* [YOUR TASK] For every entry below, retype it exactly as it reads.

* [RECORD EXCERPTS]
=== Section Start ===

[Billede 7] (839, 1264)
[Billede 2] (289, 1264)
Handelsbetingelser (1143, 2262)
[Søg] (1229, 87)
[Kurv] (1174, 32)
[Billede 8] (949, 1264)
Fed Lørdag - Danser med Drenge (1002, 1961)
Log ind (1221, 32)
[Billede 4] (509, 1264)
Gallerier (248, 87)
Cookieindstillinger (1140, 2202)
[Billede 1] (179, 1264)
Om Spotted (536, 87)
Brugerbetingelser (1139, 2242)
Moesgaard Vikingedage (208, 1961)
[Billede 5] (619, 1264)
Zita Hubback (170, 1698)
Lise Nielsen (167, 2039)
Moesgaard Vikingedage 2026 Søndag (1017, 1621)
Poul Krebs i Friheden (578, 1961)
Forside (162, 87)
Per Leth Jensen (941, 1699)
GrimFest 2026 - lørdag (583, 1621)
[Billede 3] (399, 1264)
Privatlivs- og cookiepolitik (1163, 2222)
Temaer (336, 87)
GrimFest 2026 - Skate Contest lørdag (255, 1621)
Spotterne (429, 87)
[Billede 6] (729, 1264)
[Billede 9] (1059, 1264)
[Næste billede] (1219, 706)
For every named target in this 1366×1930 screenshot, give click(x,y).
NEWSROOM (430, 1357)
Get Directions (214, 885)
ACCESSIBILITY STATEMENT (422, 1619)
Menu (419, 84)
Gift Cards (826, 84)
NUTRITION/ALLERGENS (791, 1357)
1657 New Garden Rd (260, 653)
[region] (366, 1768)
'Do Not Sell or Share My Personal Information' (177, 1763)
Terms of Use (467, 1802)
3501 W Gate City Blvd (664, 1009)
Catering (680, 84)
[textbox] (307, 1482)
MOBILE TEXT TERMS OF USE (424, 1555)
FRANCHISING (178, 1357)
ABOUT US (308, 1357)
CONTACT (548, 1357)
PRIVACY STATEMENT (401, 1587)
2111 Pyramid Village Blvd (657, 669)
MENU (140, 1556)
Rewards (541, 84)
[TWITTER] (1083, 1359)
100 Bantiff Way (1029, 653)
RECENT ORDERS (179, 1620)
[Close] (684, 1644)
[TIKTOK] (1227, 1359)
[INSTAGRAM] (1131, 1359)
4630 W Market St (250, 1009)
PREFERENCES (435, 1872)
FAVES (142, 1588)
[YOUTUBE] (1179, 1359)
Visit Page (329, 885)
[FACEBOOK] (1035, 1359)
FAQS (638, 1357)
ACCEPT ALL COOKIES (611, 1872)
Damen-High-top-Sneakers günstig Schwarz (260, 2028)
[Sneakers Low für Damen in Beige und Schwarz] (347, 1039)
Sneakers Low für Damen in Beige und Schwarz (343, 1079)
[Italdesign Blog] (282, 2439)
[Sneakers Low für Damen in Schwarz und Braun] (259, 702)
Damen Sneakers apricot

=== Section End ===

* [ANSWER BOX]
[Billede 7] (839, 1264)
[Billede 2] (289, 1264)
Handelsbetingelser (1143, 2262)
[Søg] (1229, 87)
[Kurv] (1174, 32)
[Billede 8] (949, 1264)
Fed Lørdag - Danser med Drenge (1002, 1961)
Log ind (1221, 32)
[Billede 4] (509, 1264)
Gallerier (248, 87)
Cookieindstillinger (1140, 2202)
[Billede 1] (179, 1264)
Om Spotted (536, 87)
Brugerbetingelser (1139, 2242)
Moesgaard Vikingedage (208, 1961)
[Billede 5] (619, 1264)
Zita Hubback (170, 1698)
Lise Nielsen (167, 2039)
Moesgaard Vikingedage 2026 Søndag (1017, 1621)
Poul Krebs i Friheden (578, 1961)
Forside (162, 87)
Per Leth Jensen (941, 1699)
GrimFest 2026 - lørdag (583, 1621)
[Billede 3] (399, 1264)
Privatlivs- og cookiepolitik (1163, 2222)
Temaer (336, 87)
GrimFest 2026 - Skate Contest lørdag (255, 1621)
Spotterne (429, 87)
[Billede 6] (729, 1264)
[Billede 9] (1059, 1264)
[Næste billede] (1219, 706)
For every named target in this 1366×1930 screenshot, give click(x,y).
NEWSROOM (430, 1357)
Get Directions (214, 885)
ACCESSIBILITY STATEMENT (422, 1619)
Menu (419, 84)
Gift Cards (826, 84)
NUTRITION/ALLERGENS (791, 1357)
1657 New Garden Rd (260, 653)
[region] (366, 1768)
'Do Not Sell or Share My Personal Information' (177, 1763)
Terms of Use (467, 1802)
3501 W Gate City Blvd (664, 1009)
Catering (680, 84)
[textbox] (307, 1482)
MOBILE TEXT TERMS OF USE (424, 1555)
FRANCHISING (178, 1357)
ABOUT US (308, 1357)
CONTACT (548, 1357)
PRIVACY STATEMENT (401, 1587)
2111 Pyramid Village Blvd (657, 669)
MENU (140, 1556)
Rewards (541, 84)
[TWITTER] (1083, 1359)
100 Bantiff Way (1029, 653)
RECENT ORDERS (179, 1620)
[Close] (684, 1644)
[TIKTOK] (1227, 1359)
[INSTAGRAM] (1131, 1359)
4630 W Market St (250, 1009)
PREFERENCES (435, 1872)
FAVES (142, 1588)
[YOUTUBE] (1179, 1359)
Visit Page (329, 885)
[FACEBOOK] (1035, 1359)
FAQS (638, 1357)
ACCEPT ALL COOKIES (611, 1872)
Damen-High-top-Sneakers günstig Schwarz (260, 2028)
[Sneakers Low für Damen in Beige und Schwarz] (347, 1039)
Sneakers Low für Damen in Beige und Schwarz (343, 1079)
[Italdesign Blog] (282, 2439)
[Sneakers Low für Damen in Schwarz und Braun] (259, 702)
Damen Sneakers apricot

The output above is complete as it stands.